Set problem 1:
Please pull out the lines of the listing that start with the line containing "You are a computer-use" and go on through the line containing "coord(865,343)", and repeat them exactly. Leave out the pictures.

Document text:
● ● ● ● ● ● ●
1) Preheat oven to 350 degrees.

2) Generously salt and pepper your brisket. Sear it in a stove-top safe roasting pan on all sides, browning well. Remove from pan and set aside.

3) Chop onion into large slices and add to the roasting pan with diced habanero (be careful, gloves would be a good idea) and chopped garlic. Cook about 5 minutes until onions are sweated.

4) Add the brisket back to the pan and fill half way up with mango juice. Place uncovered into the oven. You should have plenty of juice to spare. Throughout the cooking, as liquid evaporates, continue to add more juice.

5) Cook until the meat easily pulls apart with a fork, about five hours, flipping the brisket occasionally in the liquid if you feel the need.

6) Open Ninkasi Total Domination.

7) Enjoy together.


THE BEER:

Ninkasi makes good brew, and we only get our hands on it when we're in the Northwest--this one is quite resinous, just the way we like our IPAs, and a little bit toasty, with clear copper-grapefruit consistency. Awesome with brisket, that's a fact.


THE ADVENTURE:

We were homebrewing when made this brisket! It's a great meal to stick in the oven for four or five hours without really thinking about it, when you've got some sort of massive project going on in the garage, like cleaning your motorcycle or building a shelf or putting the finishing touches on your taxidermied elk, or best of all, making some beer. We would obviously have loved to pair our own beer with this brisket, but...well, it hadn't actually brewed yet, of course.


Eric Braddock (Gabe's sister's husband and a fine upstanding young gentleman) makes some stellar homebrews with Jordan Lehner and other promiment guest stars, and on this occasion we decided on a rye malt IPA, to which--I know, I went a little crazy with this notion--we added caraway seeds along with the hops. It's gonna be awesome. Pictured are men brewing beer while drinking beer, the dried Amarillo and Centennial hops that went into the Rye-P-A, and Penelope Rose Braddock inside a mash ton--she's learning to homebrew and already makes some pretty canny suggestions from time to time.
● ● ● ● ● ● ●
Dataset entries:
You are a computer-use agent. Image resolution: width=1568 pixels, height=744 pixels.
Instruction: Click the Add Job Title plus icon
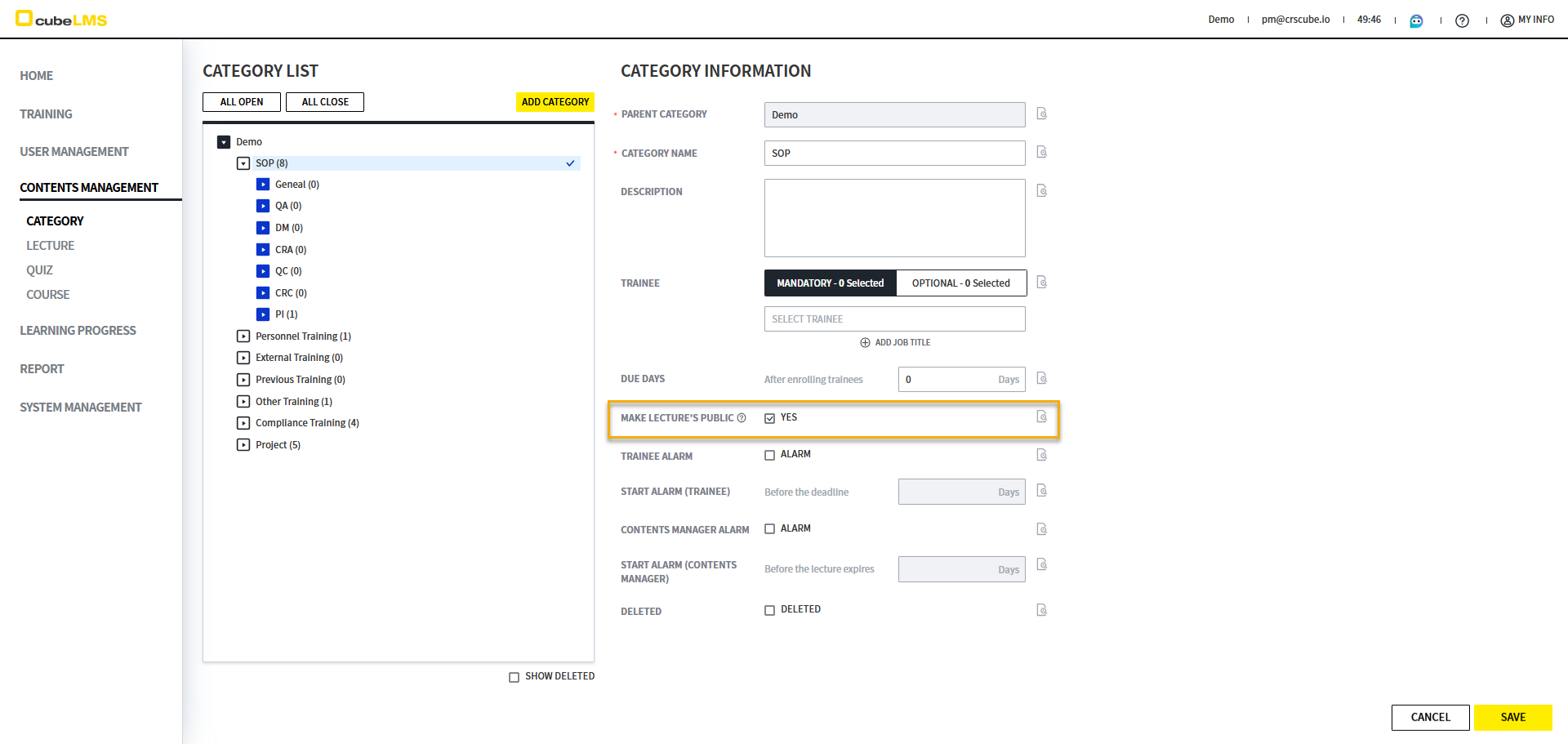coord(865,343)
● ● ● ● ● ● ●
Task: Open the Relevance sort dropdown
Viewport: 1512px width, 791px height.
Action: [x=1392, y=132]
● ● ● ● ● ● ●
Set problem 2:
Answer these questions from the brisket recipe:
(a) To what temperature should the oven be preheated?
(b) What juice is used to fill the pan halfway up?
(c) What seeds were added along with the hops in the rye malt IPA?

Full answer 1:
You are a computer-use agent. Image resolution: width=1568 pixels, height=744 pixels.
Instruction: Click the Add Job Title plus icon
coord(865,343)

Full answer 2:
(a) 350 degrees
(b) Mango juice
(c) Caraway seeds